Czy w szpitalu powiatowym w Mielcu może zabraknąć lekarzy? Kilka dni temu większość z nich złożyła pisemne wypowiedzenia z pracy. Mielecki szpital to druga co wielkości w podkarpackiem placówka służby zdrowia, znajduje się w nim ponad 400 łóżek. Wczoraj lekarze w sprawie szpitala mieli rozmawiać ze starostą powiatowym.

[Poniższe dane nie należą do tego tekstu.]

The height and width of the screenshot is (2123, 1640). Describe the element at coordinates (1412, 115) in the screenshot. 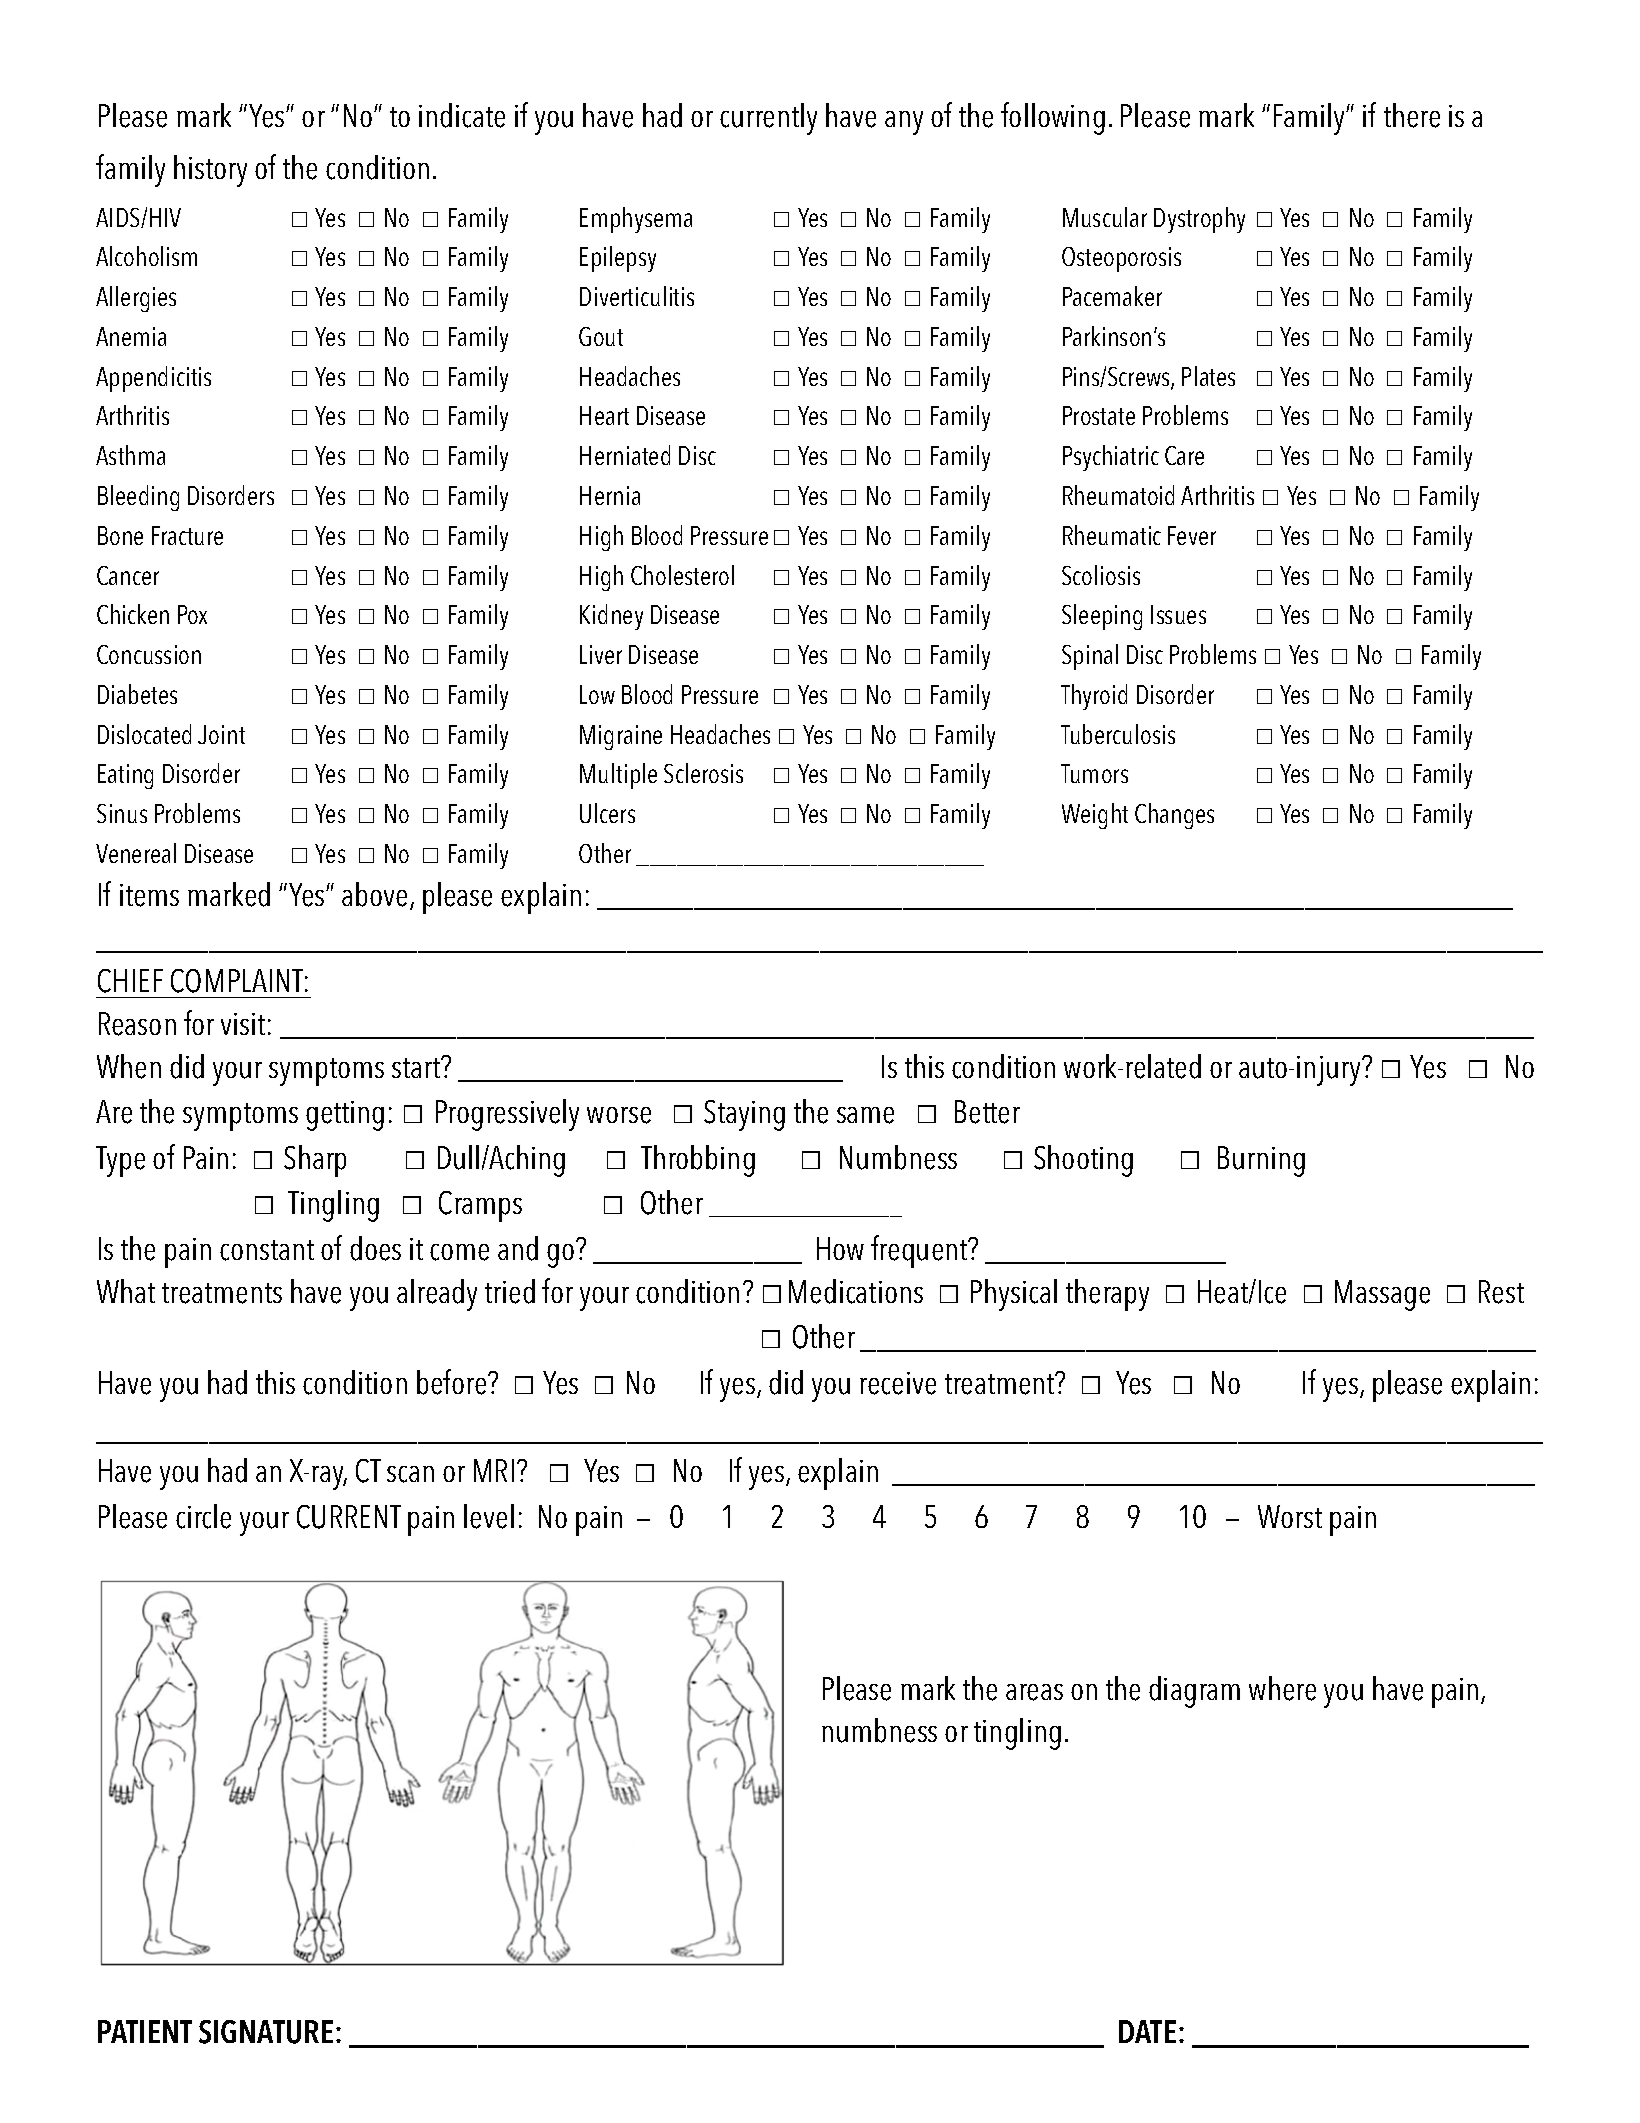

I see `there` at that location.
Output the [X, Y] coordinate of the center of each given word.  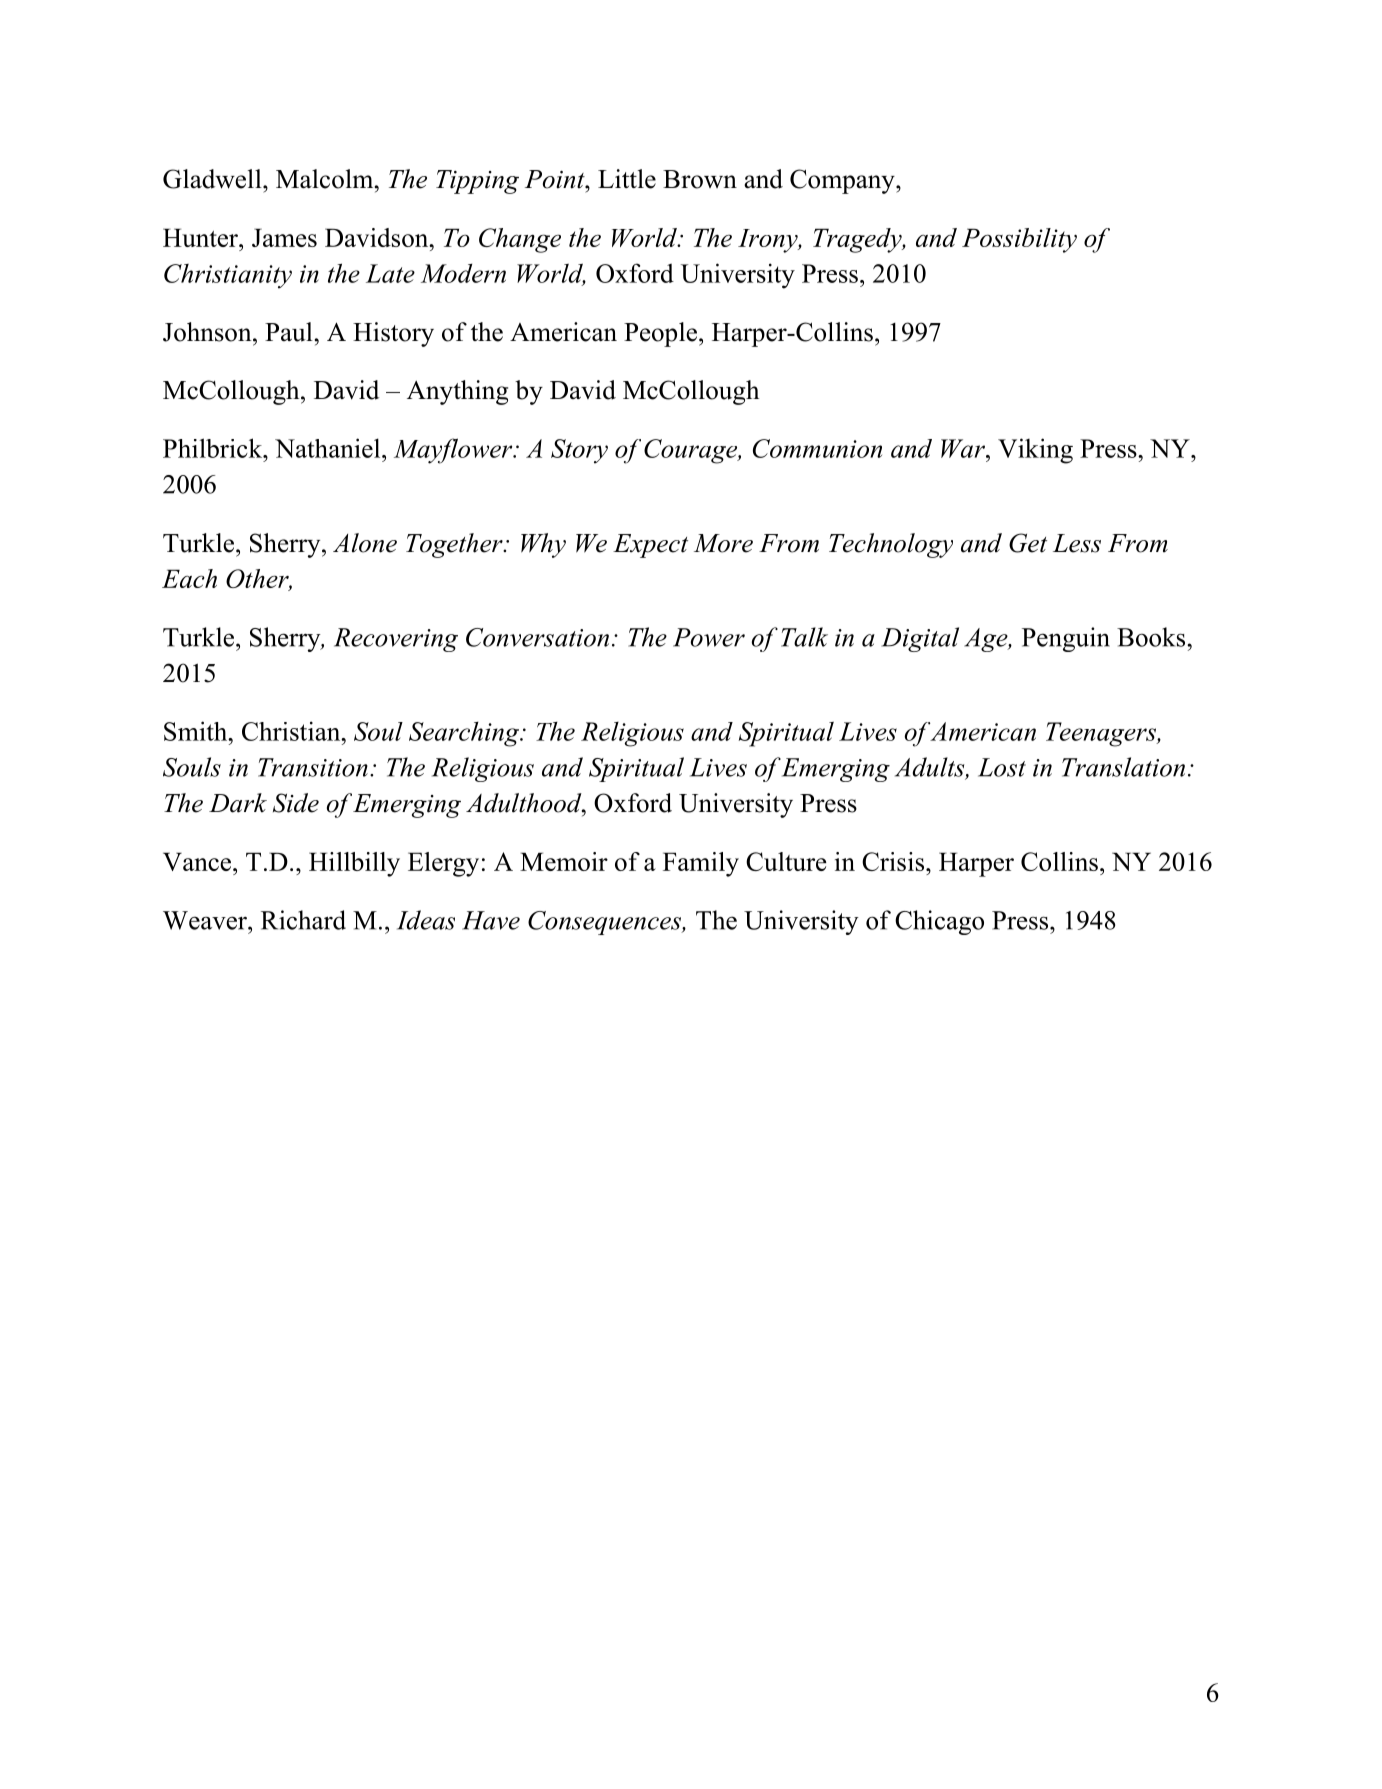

Niedawno szpital został odnowiony. Innego szpitala w tym mieście nie ma. Najbliższe znajdują się kilkadziesiąt kilometrów od Mielca. Dlaczego lekarze złożyli wymówienia? Jak powiedział anestezjolog Zbigniew Bober tutejsi lekarze mają tylko jeden postulat: "Głównym i w zasadzie jedynym postulatem naszym jest usunięcie pana dyrektora Kocuja". Chodzi o dyrektora miejscowego Zakładu Opieki Zdrowotnej i ten postulat popierają prawie wszyscy lekarze z mieleckiego szpitala. Złożyli oni 88 wypowiedzeń z pracy na 110 pracowników tego ZOZ-u. Jak wyjaśniał chirurg Bogumił Grabowski lekarze chcą ustąpienia dyrektora z kilku powodów: "Zabierał co mógł: premie, redukował dyżury, zatrzymał trzynastą pensję. Tych zarządzeń było bardzo wiele. Żadne nie było z nami konsultowane. Wszystkie dążyły do zastraszenia". A w takiej atmosferze jak powiedzieli lekarze nie mogą pracować. Dyrektor ZOZ-u nie chciał wczoraj rozmawiać z reporterem RMF FM. Powiedział tylko, że wymówienia zostały przez niego przyjęte.